SolarWinds ipMonitor 9.0
Of the paid-for SMB system monitoring packages on the market right now, SolarWinds ipMonitor 9.0's got to be at the top of the heap.
- Features
- What's Hot
- What's Not
- Minimum System Requirements: CPU: Single core 2.0 GHz (Dual core 2.0 GHz for more than 500 monitors); 512MB RAM (1GB for more than 500 monitors); 240MB Free hard disk space (2.4GB for more than 500 monitors); Windows Vista (IPv4 mode only), Windows XP SP2 or later, Windows Server 2003 SP1 & R2; Microsoft Internet Explorer 6.0 & up, Opera 9.0 & up, Mozilla Firefox 1.5 & up.
- GUI, auto-discovery mechanism
- Odd result from one test
ipMonitor 9.0
An entry-level IP monitoring tool.Note: product pricing is in US$.
SolarWinds ipMonitor 9.0 is described by its vendors, perfectly accurately, as an "entry-level IP monitoring tool".
Installation is a simple wizard, and on our 64-bit AMD server took only a couple of minutes. Once you're up and running you simply point a browser at the appropriate port (as chosen during the set up process) and then run through SolarWinds ipMonitor 9.0's "Getting Started" wizard.
We decided to go with the automatic device discovery process. As well as the usual IP address range search, you can also tell SolarWinds ipMonitor 9.0 to search a DNS zone (i.e. to interrogate a DNS and try to contact all hosts mentioned therein) or the Windows Network Neighbourhood.
Oh, you can also give it a static "hosts" file if you prefer.
Once you've chosen how to search, you can provide the various sets of credentials (Windows logins and SNMP community strings) that SolarWinds ipMonitor 9.0 will need in order to interrogate the systems it comes across. A little niggle at this point: to enter credentials you must either be connected by HTTPS or have the browser running on the ipMonitor server, since it won't let you enter credentials over a non-secure link.
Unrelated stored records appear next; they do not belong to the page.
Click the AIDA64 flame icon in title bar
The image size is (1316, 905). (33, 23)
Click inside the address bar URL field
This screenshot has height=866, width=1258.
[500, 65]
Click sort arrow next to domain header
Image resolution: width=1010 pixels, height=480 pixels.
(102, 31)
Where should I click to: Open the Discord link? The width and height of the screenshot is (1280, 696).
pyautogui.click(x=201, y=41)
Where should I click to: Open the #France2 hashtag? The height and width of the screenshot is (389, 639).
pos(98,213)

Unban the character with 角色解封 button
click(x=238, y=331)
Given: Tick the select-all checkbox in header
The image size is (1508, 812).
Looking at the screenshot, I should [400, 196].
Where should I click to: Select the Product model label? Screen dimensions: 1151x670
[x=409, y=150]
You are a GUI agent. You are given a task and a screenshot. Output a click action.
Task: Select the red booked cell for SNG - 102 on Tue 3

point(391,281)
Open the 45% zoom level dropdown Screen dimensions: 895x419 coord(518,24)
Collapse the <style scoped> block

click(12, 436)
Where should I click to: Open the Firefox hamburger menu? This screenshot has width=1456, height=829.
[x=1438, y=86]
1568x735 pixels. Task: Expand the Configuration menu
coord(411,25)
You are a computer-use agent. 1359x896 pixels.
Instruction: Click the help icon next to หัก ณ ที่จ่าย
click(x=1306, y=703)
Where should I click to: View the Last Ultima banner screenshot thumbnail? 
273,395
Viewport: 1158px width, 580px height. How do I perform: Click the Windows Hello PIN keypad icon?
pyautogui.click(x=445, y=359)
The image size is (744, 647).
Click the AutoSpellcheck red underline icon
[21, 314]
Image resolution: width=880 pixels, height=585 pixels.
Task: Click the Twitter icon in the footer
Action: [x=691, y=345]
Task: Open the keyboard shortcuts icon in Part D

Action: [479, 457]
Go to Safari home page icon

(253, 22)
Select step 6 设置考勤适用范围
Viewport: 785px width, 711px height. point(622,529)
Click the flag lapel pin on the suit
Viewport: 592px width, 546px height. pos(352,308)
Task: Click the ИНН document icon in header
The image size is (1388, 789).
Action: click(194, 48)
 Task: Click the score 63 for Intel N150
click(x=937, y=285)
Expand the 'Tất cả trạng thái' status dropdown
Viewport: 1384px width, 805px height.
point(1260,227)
While we can understand the desire to be seen to be secure, it's a little over the top to forbid connections from machines in the same LAN subnet.
Once you've provided all the necessary credentials, SolarWinds ipMonitor 9.0 uses them to trot off and scan each machine it finds, to see what services are running on each and what system parameters are available for monitoring. Although the GUI is entirely browser-based, it makes excellent use of dynamic HTML to make it feel very much like a desktop application, with spinning progress icons and such like.
Okay, this isn't rocket science these days, but at least it shows SolarWinds give a monkey's about the user.
In our test, SolarWinds ipMonitor 9.0 made a good fist of finding things out about servers. For instance, it decided that our "bit of everything" server had FTP, HTTP, IMAP, POP, SMTP and SNMP services running, and that it had a single CPU, a lump of memory and a single drive (volume E: because of some wackiness with the on-board SATA RAID driver). For each service it finds, it defines a "monitor"; once the discovery has finished you can select which monitors you actually want and disable the ones you don't, and then everything will be dropped into the "All Managed Devices" list.
From this point on everything is dead simple and very intuitive. You have the usual two-pane display, with a hierarchical list of things down the left and a detail pane on the right. The latter can be viewed as a simple list, though a nicer view is the "dashboard" which gives a much more graphical (and thus intuitive) picture of what's what.
Continuing the dashboard theme, SolarWinds ipMonitor 9.0's front screen where you'll usually begin is a collection of user-definable widgets that you can add, remove and juggle about as you see fit. This approach is very popular these days, and quite rightly so because it lets you customise your monitoring software to fit you, not to fit some arbitrary design-time opinion of a developer.
As you'd expect, SolarWinds ipMonitor 9.0 can report on the state of your world both in real time (via automated alerts) and on demand (via an extensive list of reports). The alerting system can be configured to send different types of alert to different individuals (and to take account of individuals' working hours - a nice touch). The reports engine is highly customisable and produces attractive, informative results; our only gripe is that although you can email a report as a PNG or a GIF, we'd like to see PDF as an option.
We like SolarWinds ipMonitor 9.0 because it does what it says on the tin, the GUI is very attractive and usable, and it has clearly been designed in consultation with system and network managers. Clicking on something takes you to where you instinctively think it should take you, and it's very simple to change your mind about settings.
An example of the latter is that we had a "red" status on our test lab's firewall because its HTTPS certificate was self-certified; since we were happy for this to be the case, it was a ten-second job to remove the monitor on that aspect of the system.